Spring 2024 Colloquium - Liesl Yamaguchi - The Colors of the Universal Alphabet
Abstract: Born of a political will to standardize regional pronunciation and to contend with the many non-European languages of overseas Empires, the “universal alphabets” that emerged across Europe in the mid-nineteenth century sought to devise a single set of symbols capable of transcribing all possible sounds of human speech. How does one even envision such sounds? What models emerge to enable their anticipation? This chapter tells the story of the prominent and persistent model that presents vocalic sound in the image of a color triangle. Beginning with the controversy surrounding K.R. Lepsius’s vowel-color pyramid (Standard Alphabet, 1855), it traces Lepsius’s color and vowel triangles back through eighteenth-century phonetics and color theory before locating a possible synesthetic basis for the vowel-color analogy in Lepsius’s diary and assembling the archival evidence for a synesthetic intuition underpinning his vocalic model. Finding Lepsius’s vowel-color analogy to rely less on a phenomenal similarity between colors and vowels than on their opposability, the chapter concludes by observing the uncanny resemblance between Lepsius’s vowel-color pyramid and the vowel-color model that would emerge in the twentieth-century phonology of N.S. Trubetzkoy and Roman Jakobson.
Event Logistics: 3pm in Kerr 278 on May 6th.
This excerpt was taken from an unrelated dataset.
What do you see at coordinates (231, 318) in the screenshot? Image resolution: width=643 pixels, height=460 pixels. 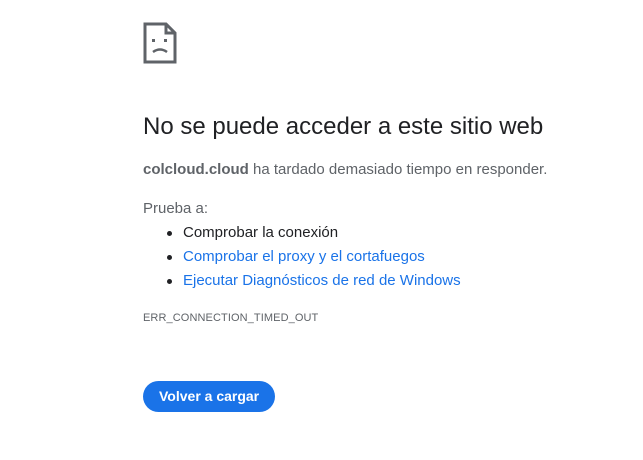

Speaker Biography: Dr. Liesl Yamaguchi is Assistant Professor of French at the University of California, Berkeley. Her work at the interstices of literary theory, poetics, and the history of linguistics has been recognized with the Vivien Law Prize in the History of Linguistics (Henry Sweet Society, 2022), the Ralph Cohen Prize for the Best Essay by an untenured scholar in literary studies (New Literary History, 2019), and the Society of Dix-neuviémistes of the UK and Ireland (2020). Her first monograph, On the Colors of Vowels: Thinking Through Synesthesia is forthcoming with Fordham University Press (Fall 2024).